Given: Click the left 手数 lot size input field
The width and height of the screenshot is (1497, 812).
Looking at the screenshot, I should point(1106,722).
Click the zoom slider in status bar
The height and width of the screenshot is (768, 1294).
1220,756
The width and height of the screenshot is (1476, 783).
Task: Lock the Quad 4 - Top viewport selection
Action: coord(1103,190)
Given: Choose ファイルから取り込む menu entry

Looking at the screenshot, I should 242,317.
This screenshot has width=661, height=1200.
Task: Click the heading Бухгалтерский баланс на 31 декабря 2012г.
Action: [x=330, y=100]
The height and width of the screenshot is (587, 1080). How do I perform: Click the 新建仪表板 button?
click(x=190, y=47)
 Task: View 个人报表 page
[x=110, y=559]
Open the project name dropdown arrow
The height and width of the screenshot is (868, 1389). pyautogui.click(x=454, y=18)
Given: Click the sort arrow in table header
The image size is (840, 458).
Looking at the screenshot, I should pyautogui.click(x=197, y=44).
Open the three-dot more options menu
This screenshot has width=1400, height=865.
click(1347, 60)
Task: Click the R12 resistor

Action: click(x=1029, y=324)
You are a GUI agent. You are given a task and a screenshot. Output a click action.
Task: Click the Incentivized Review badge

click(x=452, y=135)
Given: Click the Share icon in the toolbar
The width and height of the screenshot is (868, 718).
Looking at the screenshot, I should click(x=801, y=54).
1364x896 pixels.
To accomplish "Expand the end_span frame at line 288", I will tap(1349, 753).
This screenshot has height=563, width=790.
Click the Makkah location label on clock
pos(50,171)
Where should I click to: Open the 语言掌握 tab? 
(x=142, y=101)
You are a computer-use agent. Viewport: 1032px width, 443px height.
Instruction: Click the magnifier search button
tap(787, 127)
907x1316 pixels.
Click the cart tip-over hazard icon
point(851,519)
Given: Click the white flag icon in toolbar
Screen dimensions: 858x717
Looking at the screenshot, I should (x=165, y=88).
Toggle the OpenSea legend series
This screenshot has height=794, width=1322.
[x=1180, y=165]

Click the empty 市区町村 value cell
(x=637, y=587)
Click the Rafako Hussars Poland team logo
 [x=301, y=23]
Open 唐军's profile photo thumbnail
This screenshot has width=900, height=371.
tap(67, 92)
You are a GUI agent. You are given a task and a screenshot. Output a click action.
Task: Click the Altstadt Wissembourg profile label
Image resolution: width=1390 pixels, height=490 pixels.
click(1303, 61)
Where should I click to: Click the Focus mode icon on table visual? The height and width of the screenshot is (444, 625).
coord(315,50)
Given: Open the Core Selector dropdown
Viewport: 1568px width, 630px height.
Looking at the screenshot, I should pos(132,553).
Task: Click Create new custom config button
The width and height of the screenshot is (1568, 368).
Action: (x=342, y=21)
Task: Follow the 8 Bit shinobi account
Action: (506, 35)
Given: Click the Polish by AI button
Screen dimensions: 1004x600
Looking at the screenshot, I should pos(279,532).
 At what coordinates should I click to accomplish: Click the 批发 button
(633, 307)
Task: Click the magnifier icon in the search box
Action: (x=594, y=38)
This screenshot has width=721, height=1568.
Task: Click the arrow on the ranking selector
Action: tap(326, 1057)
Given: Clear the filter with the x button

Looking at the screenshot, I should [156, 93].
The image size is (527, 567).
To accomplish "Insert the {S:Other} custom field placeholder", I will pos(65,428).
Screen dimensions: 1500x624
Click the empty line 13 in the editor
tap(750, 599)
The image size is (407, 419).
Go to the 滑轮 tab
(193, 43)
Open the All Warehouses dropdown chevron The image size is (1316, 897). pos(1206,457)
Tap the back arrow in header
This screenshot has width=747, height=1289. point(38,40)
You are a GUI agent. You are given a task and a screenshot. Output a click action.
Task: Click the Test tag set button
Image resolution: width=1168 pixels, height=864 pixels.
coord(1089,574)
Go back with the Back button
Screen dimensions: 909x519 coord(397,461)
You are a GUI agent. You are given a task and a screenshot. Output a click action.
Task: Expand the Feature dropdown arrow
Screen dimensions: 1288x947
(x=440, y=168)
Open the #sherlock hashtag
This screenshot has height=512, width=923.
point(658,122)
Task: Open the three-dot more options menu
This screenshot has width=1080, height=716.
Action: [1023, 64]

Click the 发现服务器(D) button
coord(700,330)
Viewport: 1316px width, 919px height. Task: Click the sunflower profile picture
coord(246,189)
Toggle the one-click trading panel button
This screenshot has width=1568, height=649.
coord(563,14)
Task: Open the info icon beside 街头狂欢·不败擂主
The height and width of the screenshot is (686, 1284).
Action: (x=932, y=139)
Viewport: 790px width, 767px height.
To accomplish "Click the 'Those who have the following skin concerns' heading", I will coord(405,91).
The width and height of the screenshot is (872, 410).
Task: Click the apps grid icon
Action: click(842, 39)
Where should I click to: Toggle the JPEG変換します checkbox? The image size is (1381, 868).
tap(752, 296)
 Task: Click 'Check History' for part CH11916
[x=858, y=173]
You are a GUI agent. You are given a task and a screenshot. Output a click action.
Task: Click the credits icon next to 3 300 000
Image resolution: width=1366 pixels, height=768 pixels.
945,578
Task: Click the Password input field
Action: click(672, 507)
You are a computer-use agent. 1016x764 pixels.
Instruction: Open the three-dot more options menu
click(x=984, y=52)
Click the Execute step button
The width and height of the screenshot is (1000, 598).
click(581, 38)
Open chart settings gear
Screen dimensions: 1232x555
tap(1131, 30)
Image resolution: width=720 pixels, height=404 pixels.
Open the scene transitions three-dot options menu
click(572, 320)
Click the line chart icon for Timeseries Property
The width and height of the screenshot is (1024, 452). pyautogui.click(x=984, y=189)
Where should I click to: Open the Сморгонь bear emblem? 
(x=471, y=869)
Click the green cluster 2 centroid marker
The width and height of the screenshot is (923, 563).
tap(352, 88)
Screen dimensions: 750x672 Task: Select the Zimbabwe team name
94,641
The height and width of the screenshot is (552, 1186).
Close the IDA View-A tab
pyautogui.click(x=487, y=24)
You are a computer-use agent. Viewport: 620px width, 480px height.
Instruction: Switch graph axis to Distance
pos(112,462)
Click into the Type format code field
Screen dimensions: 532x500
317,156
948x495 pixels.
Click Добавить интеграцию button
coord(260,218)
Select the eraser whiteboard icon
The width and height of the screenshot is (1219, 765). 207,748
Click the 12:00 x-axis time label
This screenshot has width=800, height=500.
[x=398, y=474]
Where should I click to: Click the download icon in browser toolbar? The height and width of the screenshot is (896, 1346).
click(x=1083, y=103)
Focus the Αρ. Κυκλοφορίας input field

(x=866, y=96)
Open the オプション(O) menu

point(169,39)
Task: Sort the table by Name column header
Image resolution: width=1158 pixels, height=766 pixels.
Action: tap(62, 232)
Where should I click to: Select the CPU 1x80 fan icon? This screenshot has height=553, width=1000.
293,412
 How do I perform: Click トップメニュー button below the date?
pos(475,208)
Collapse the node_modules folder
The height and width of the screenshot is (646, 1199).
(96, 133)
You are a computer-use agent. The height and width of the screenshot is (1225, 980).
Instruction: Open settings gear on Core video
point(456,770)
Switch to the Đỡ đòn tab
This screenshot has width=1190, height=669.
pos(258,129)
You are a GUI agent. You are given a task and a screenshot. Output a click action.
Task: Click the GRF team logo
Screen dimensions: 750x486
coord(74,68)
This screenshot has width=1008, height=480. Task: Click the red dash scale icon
______________________________
### What to produce
Extract each line from the listing above, please, and repeat it exactly.

### Problem solution
Given: Click the left 手数 lot size input field
The width and height of the screenshot is (1497, 812).
Looking at the screenshot, I should point(1106,722).
Click the zoom slider in status bar
The height and width of the screenshot is (768, 1294).
1220,756
The width and height of the screenshot is (1476, 783).
Task: Lock the Quad 4 - Top viewport selection
Action: coord(1103,190)
Given: Choose ファイルから取り込む menu entry

Looking at the screenshot, I should 242,317.
This screenshot has width=661, height=1200.
Task: Click the heading Бухгалтерский баланс на 31 декабря 2012г.
Action: [x=330, y=100]
The height and width of the screenshot is (587, 1080). How do I perform: Click the 新建仪表板 button?
click(x=190, y=47)
 Task: View 个人报表 page
[x=110, y=559]
Open the project name dropdown arrow
The height and width of the screenshot is (868, 1389). pyautogui.click(x=454, y=18)
Given: Click the sort arrow in table header
The image size is (840, 458).
Looking at the screenshot, I should pyautogui.click(x=197, y=44).
Open the three-dot more options menu
This screenshot has width=1400, height=865.
click(1347, 60)
Task: Click the R12 resistor

Action: click(x=1029, y=324)
You are a GUI agent. You are given a task and a screenshot. Output a click action.
Task: Click the Incentivized Review badge

click(x=452, y=135)
Given: Click the Share icon in the toolbar
The width and height of the screenshot is (868, 718).
Looking at the screenshot, I should click(x=801, y=54).
1364x896 pixels.
To accomplish "Expand the end_span frame at line 288", I will tap(1349, 753).
This screenshot has height=563, width=790.
Click the Makkah location label on clock
pos(50,171)
Where should I click to: Open the 语言掌握 tab? 
(x=142, y=101)
You are a computer-use agent. Viewport: 1032px width, 443px height.
Instruction: Click the magnifier search button
tap(787, 127)
907x1316 pixels.
Click the cart tip-over hazard icon
point(851,519)
Given: Click the white flag icon in toolbar
Screen dimensions: 858x717
Looking at the screenshot, I should (x=165, y=88).
Toggle the OpenSea legend series
This screenshot has height=794, width=1322.
[x=1180, y=165]

Click the empty 市区町村 value cell
(x=637, y=587)
Click the Rafako Hussars Poland team logo
 [x=301, y=23]
Open 唐军's profile photo thumbnail
This screenshot has width=900, height=371.
tap(67, 92)
You are a GUI agent. You are given a task and a screenshot. Output a click action.
Task: Click the Altstadt Wissembourg profile label
Image resolution: width=1390 pixels, height=490 pixels.
click(1303, 61)
Where should I click to: Click the Focus mode icon on table visual? The height and width of the screenshot is (444, 625).
coord(315,50)
Given: Open the Core Selector dropdown
Viewport: 1568px width, 630px height.
Looking at the screenshot, I should pos(132,553).
Task: Click Create new custom config button
The width and height of the screenshot is (1568, 368).
Action: (x=342, y=21)
Task: Follow the 8 Bit shinobi account
Action: (506, 35)
Given: Click the Polish by AI button
Screen dimensions: 1004x600
Looking at the screenshot, I should pos(279,532).
 At what coordinates should I click to accomplish: Click the 批发 button
(633, 307)
Task: Click the magnifier icon in the search box
Action: (x=594, y=38)
This screenshot has width=721, height=1568.
Task: Click the arrow on the ranking selector
Action: tap(326, 1057)
Given: Clear the filter with the x button

Looking at the screenshot, I should [156, 93].
The image size is (527, 567).
To accomplish "Insert the {S:Other} custom field placeholder", I will pos(65,428).
Screen dimensions: 1500x624
Click the empty line 13 in the editor
tap(750, 599)
The image size is (407, 419).
Go to the 滑轮 tab
(193, 43)
Open the All Warehouses dropdown chevron The image size is (1316, 897). pos(1206,457)
Tap the back arrow in header
This screenshot has width=747, height=1289. point(38,40)
You are a GUI agent. You are given a task and a screenshot. Output a click action.
Task: Click the Test tag set button
Image resolution: width=1168 pixels, height=864 pixels.
coord(1089,574)
Go back with the Back button
Screen dimensions: 909x519 coord(397,461)
You are a GUI agent. You are given a task and a screenshot. Output a click action.
Task: Expand the Feature dropdown arrow
Screen dimensions: 1288x947
(x=440, y=168)
Open the #sherlock hashtag
This screenshot has height=512, width=923.
point(658,122)
Task: Open the three-dot more options menu
This screenshot has width=1080, height=716.
Action: [1023, 64]

Click the 发现服务器(D) button
coord(700,330)
Viewport: 1316px width, 919px height. Task: Click the sunflower profile picture
coord(246,189)
Toggle the one-click trading panel button
This screenshot has width=1568, height=649.
coord(563,14)
Task: Open the info icon beside 街头狂欢·不败擂主
The height and width of the screenshot is (686, 1284).
Action: (x=932, y=139)
Viewport: 790px width, 767px height.
To accomplish "Click the 'Those who have the following skin concerns' heading", I will coord(405,91).
The width and height of the screenshot is (872, 410).
Task: Click the apps grid icon
Action: click(842, 39)
Where should I click to: Toggle the JPEG変換します checkbox? The image size is (1381, 868).
tap(752, 296)
 Task: Click 'Check History' for part CH11916
[x=858, y=173]
You are a GUI agent. You are given a task and a screenshot. Output a click action.
Task: Click the credits icon next to 3 300 000
Image resolution: width=1366 pixels, height=768 pixels.
945,578
Task: Click the Password input field
Action: click(672, 507)
You are a computer-use agent. 1016x764 pixels.
Instruction: Open the three-dot more options menu
click(x=984, y=52)
Click the Execute step button
The width and height of the screenshot is (1000, 598).
click(581, 38)
Open chart settings gear
Screen dimensions: 1232x555
tap(1131, 30)
Image resolution: width=720 pixels, height=404 pixels.
Open the scene transitions three-dot options menu
click(572, 320)
Click the line chart icon for Timeseries Property
The width and height of the screenshot is (1024, 452). pyautogui.click(x=984, y=189)
Where should I click to: Open the Сморгонь bear emblem? 
(x=471, y=869)
Click the green cluster 2 centroid marker
The width and height of the screenshot is (923, 563).
tap(352, 88)
Screen dimensions: 750x672 Task: Select the Zimbabwe team name
94,641
The height and width of the screenshot is (552, 1186).
Close the IDA View-A tab
pyautogui.click(x=487, y=24)
You are a computer-use agent. Viewport: 620px width, 480px height.
Instruction: Switch graph axis to Distance
pos(112,462)
Click into the Type format code field
Screen dimensions: 532x500
317,156
948x495 pixels.
Click Добавить интеграцию button
coord(260,218)
Select the eraser whiteboard icon
The width and height of the screenshot is (1219, 765). 207,748
Click the 12:00 x-axis time label
This screenshot has width=800, height=500.
[x=398, y=474]
Where should I click to: Click the download icon in browser toolbar? The height and width of the screenshot is (896, 1346).
click(x=1083, y=103)
Focus the Αρ. Κυκλοφορίας input field

(x=866, y=96)
Open the オプション(O) menu

point(169,39)
Task: Sort the table by Name column header
Image resolution: width=1158 pixels, height=766 pixels.
Action: tap(62, 232)
Where should I click to: Select the CPU 1x80 fan icon? This screenshot has height=553, width=1000.
293,412
 How do I perform: Click トップメニュー button below the date?
pos(475,208)
Collapse the node_modules folder
The height and width of the screenshot is (646, 1199).
(96, 133)
You are a computer-use agent. The height and width of the screenshot is (1225, 980).
Instruction: Open settings gear on Core video
point(456,770)
Switch to the Đỡ đòn tab
This screenshot has width=1190, height=669.
pos(258,129)
You are a GUI agent. You are given a task and a screenshot. Output a click action.
Task: Click the GRF team logo
Screen dimensions: 750x486
coord(74,68)
This screenshot has width=1008, height=480. Task: Click the red dash scale icon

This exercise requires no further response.